San Francisco Ballet, Program 6 -- Performance Review

San Francisco Ballet, Program 6

March 31, 2012



The San Francisco Ballet is a world class organization and they proved it again last night with their performance of Program 6, which consists of three separate ballets of about one-half hour each, with two intermissions.  The first is Act III of Raymonda, which is part of a three act ballet originally composed in 1898 in Russia.  The music was composed by Alexander Glazunov and the original choreographer was Marius Petipa.  Rudolph Nureyev brought it to the West in the 1960s and the San Francisco Ballet has been performing Nureyev's adaptation of Act III since 2000.  It is a very conservative ballet: very traditional, and very Russian.  It is not rich in emotional content or narrative line. Costuming, sets, lights and, of course, the dancing are superbly executed, but it was not to my taste.  Visually it is very impressive;  it is a spectacle of dancing technique and a celebration of the human body and its movements.

The third ballet is a new work by composed for the San Francisco Ballet by Scottish Ballet Director Ashley Page entitled Guide to Strange Places.  This is its World Premier.  I couldn't figure out what the title had to do with the ballet.  There is nothing that suggests strangeness and the staging is spare, yielding no sense of place.  This is a casual, lively, energetic ballet set against the music of John Adams, which is well suited to the choreography.  Interaction between the dancers is limited.  It is not an emotive ballet except for this pervasive vivaciousness and upbeat energy that is very winning.  Lights, costumes, and staging are simple but striking.  It ends enigmatically and somewhat abruptly, but overall a pleasing display. 

The highlight of the evening was the middle performance, Raku.  This is a beautifully done, powerfully emotional, imaginatively staged, narrative ballet.  It was created by San Francisco Ballet's Choreographer in Residence, Yuri Possokhov, and set to music composed by the San Francisco Opera and Ballet Orchestra's bassist, Shinji Eshima.  In my eyes, the music makes this ballet.  The music is imaginative and interesting and sets the emotional tone as much as the lighting and the staging, which is also done with excellent taste and great imagination.  The choreography is perfectly suited to the musical background.  It is a loosely told narrative of a monk who suffers an unrequited love for a princess and ends up burning Kyoto's Golden Pavilion to the ground.  But it is not a literal depiction of this series of events.  It is a metaphor that extends beyond the particulars of this story reaching across time and circumstance to emotional and psychological truths not bound to particular events.  The theme of burning reflects a general understanding of the ways in which humans burn with desire, passion, drive and destructive energy throughout life.  It is a profound and ambitious artistic objective and it is resoundingly successful.  This is a dance performance that works in every way that one could hope for.  I would say it is one of the best dance performances I have seen for its beauty, its imaginative staging, the seamless integration of music and dance, its physical execution, and its psychological depth.

________________________

Problem A
From the ballet review, repeat the text starting at "The third ballet" and ending at "a pleasing display.".
Problem B
List every composer of ballet music that the ballet review names.
Problem C
Answer these about the ballet review:
(i) In what year was Raymonda originally composed?
(ii) Since what year has the San Francisco Ballet performed Nureyev's adaptation of Act III?
(iii) What does the monk in Raku end up burning to the ground?

Dataset content
________________________

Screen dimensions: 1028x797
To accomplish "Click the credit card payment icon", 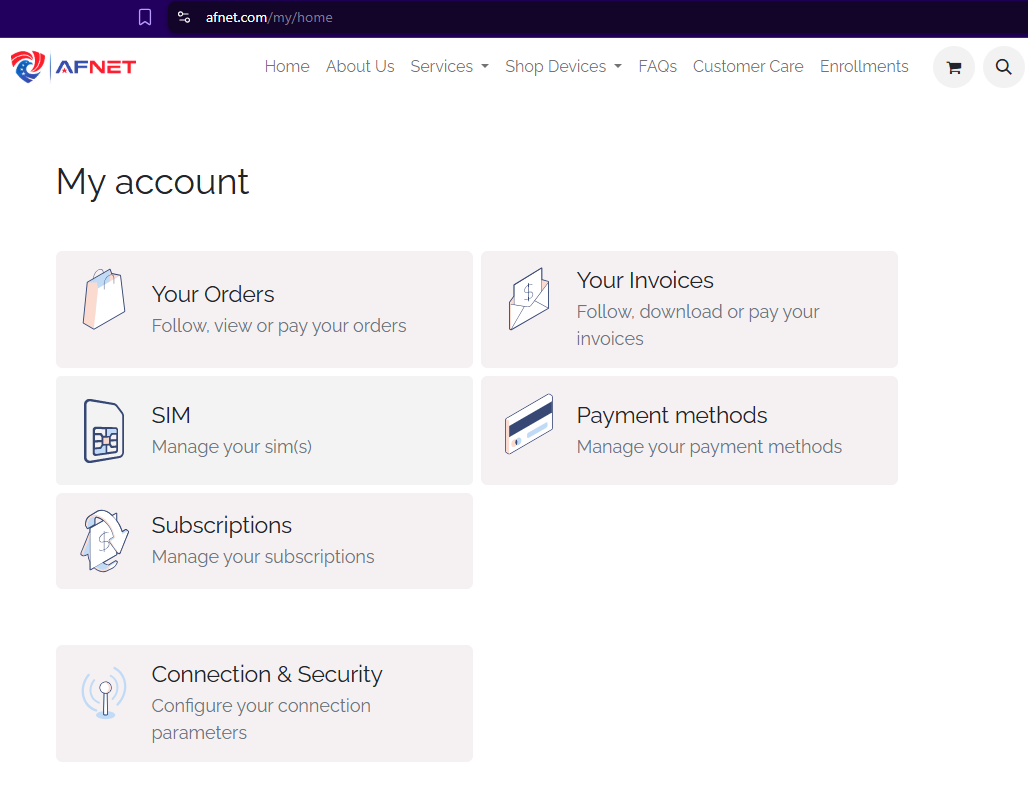I will pyautogui.click(x=529, y=424).
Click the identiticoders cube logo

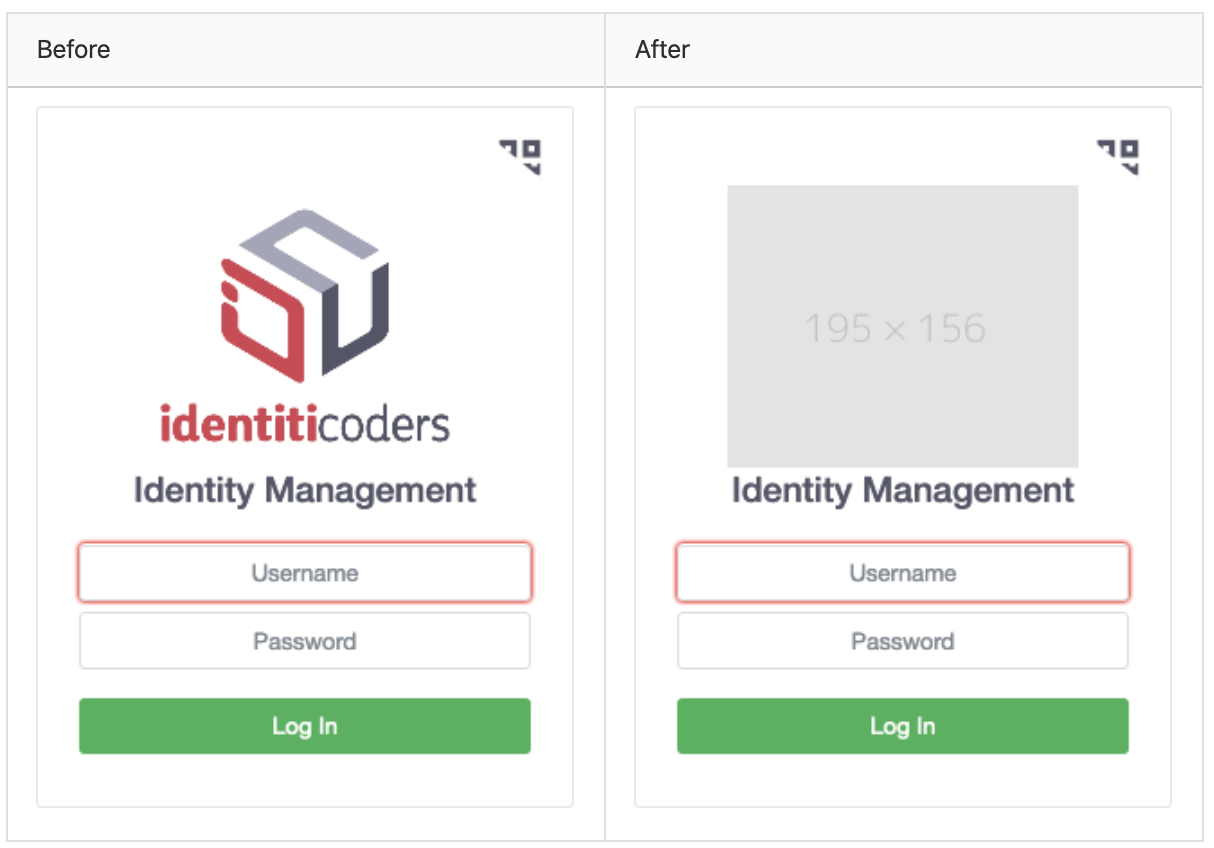tap(305, 294)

________________________

Worked solution A
The third ballet is a new work by composed for the San Francisco Ballet by Scottish Ballet Director Ashley Page entitled Guide to Strange Places.  This is its World Premier.  I couldn't figure out what the title had to do with the ballet.  There is nothing that suggests strangeness and the staging is spare, yielding no sense of place.  This is a casual, lively, energetic ballet set against the music of John Adams, which is well suited to the choreography.  Interaction between the dancers is limited.  It is not an emotive ballet except for this pervasive vivaciousness and upbeat energy that is very winning.  Lights, costumes, and staging are simple but striking.  It ends enigmatically and somewhat abruptly, but overall a pleasing display.

Worked solution B
Alexander Glazunov
John Adams
Shinji Eshima

Worked solution C
(i) 1898
(ii) 2000
(iii) Kyoto's Golden Pavilion